_Exercise requirements:_
• 1. What does the post about the shareholder meeting say from "2)Omnitracs is becoming" to "logisitcs information problems."? Repeat that stretch word for word.
• 2. How would the post about the shareholder meeting go on after its final sentence? Pick it up from there and keep writing.

Seriously, it was great to be able to talk face to face with some of the personalities who have populated these pages over the last few months/years. Hopefullly we will do it again next year and maybe it will be even bigger & better. Maybe we can get the qdog out of his kennel and hopefully we will see Tarken again, this time hale and hearty without his hat.

For those who think the purpose of this thread is an investment forum, here are some short notes (possibly incoherent) from the meeting:

1) The overall tone of the meeting has evolved from past years. The previous meetings spent a lot of time educating shareholders about the basics of what each division produced and how it produced it. The current meeting was more mature and focused more on the prospects than the past or mechanics. Sort of like QCOM 403 as opposed to the earlier QCOM 101 class.

2)Omnitracs is becoming a logistics management company rather than just a communications company and moving further into helping their customers solve their own and their customers' logisitcs information problems.

_Stored data:_
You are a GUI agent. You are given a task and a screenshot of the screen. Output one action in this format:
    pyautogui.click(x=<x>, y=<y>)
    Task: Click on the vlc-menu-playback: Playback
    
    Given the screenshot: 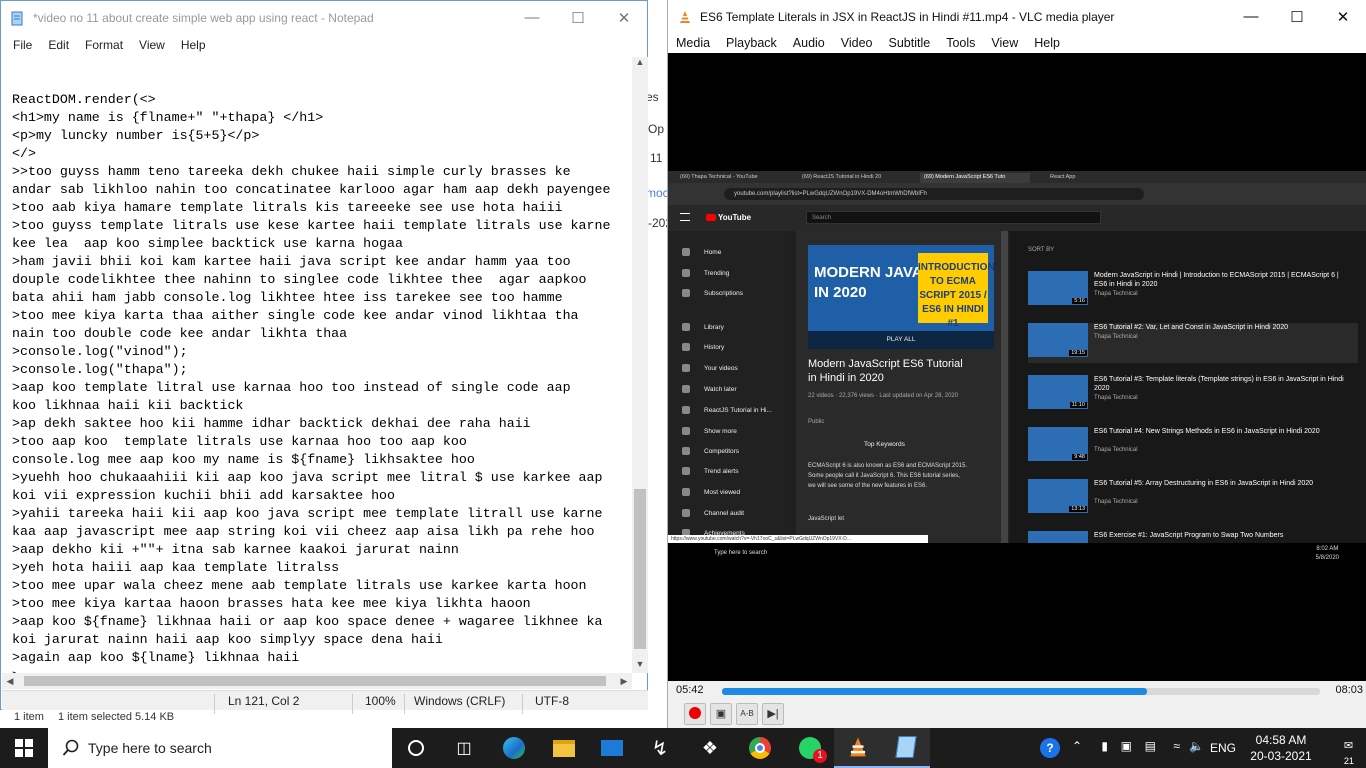 What is the action you would take?
    pyautogui.click(x=752, y=43)
    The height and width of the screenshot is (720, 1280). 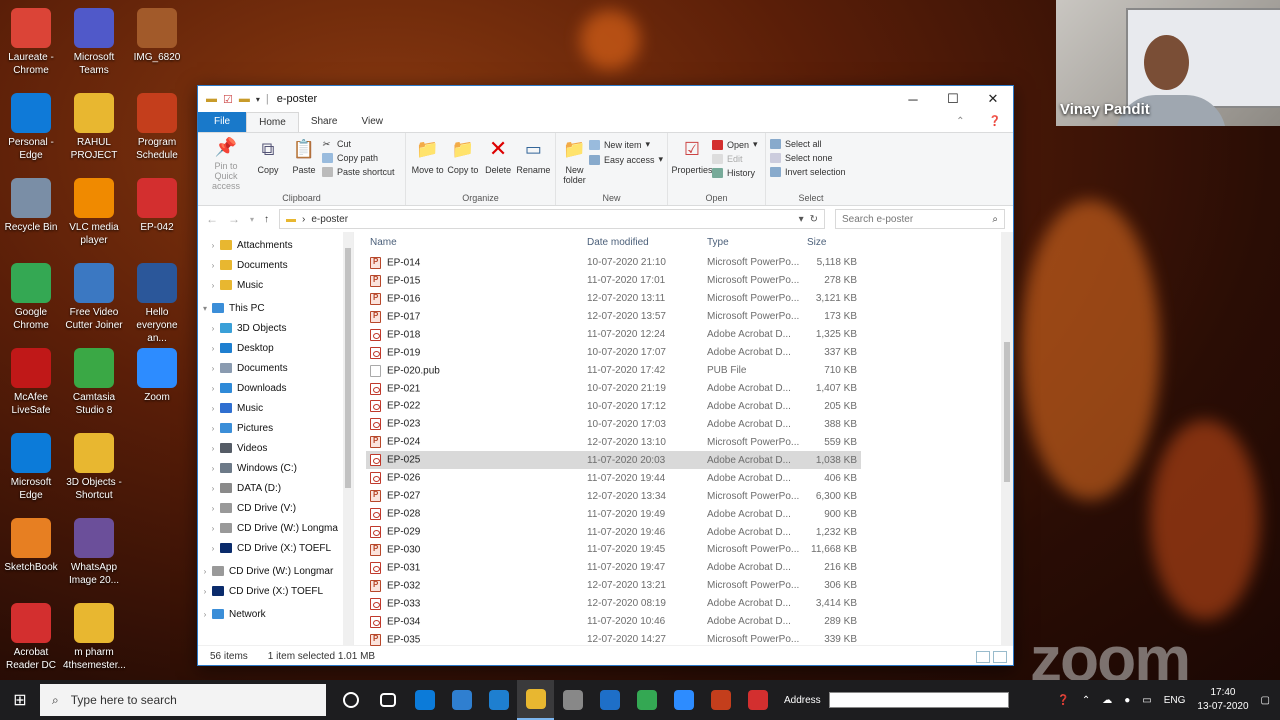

_List of answers:_
• 1.
2)Omnitracs is becoming a logistics management company rather than just a communications company and moving further into helping their customers solve their own and their customers' logisitcs information problems.

• 2.
3)CDMA -- My previous post about the number of patents that QCOM has was wrong. They actually have 127 cdma patents with 361 pending. They have applied for &or were issued 140 patents in 1997. The patents are not bandwidth constrained and are applicable to WCDMA. They are currently in talks (with whom was not specified) regarding the new ETSI standard.

The vision is of 675 million new wireless users over the next 5 years (not all cdma). The reality is that the minutes of use grows faster than the number of subscribers, hence the need for spectrally efficient service to provide the huge number of erlangs that will be needed, ergo cdma will be the system of choice for many providers.

The vision for the next iteration in 1999 is to double the cdma capacity and raise the data rate to 64+kbps and the packet data rate to 1.25mbps.

4)ASICS-- The develpment of the MSM chip which is the essence of cdma will continue. It will be smaller, more powerful and use less electricity theus conserving battery life. The goal of this division is to keep the qcom chips far enough ahead so that it is not worthwhile for other companies to develop their own.

Enough babble for now. The upshot is that the fun has just begun. In a short while the Korean stumble will just be a bump in the road to success.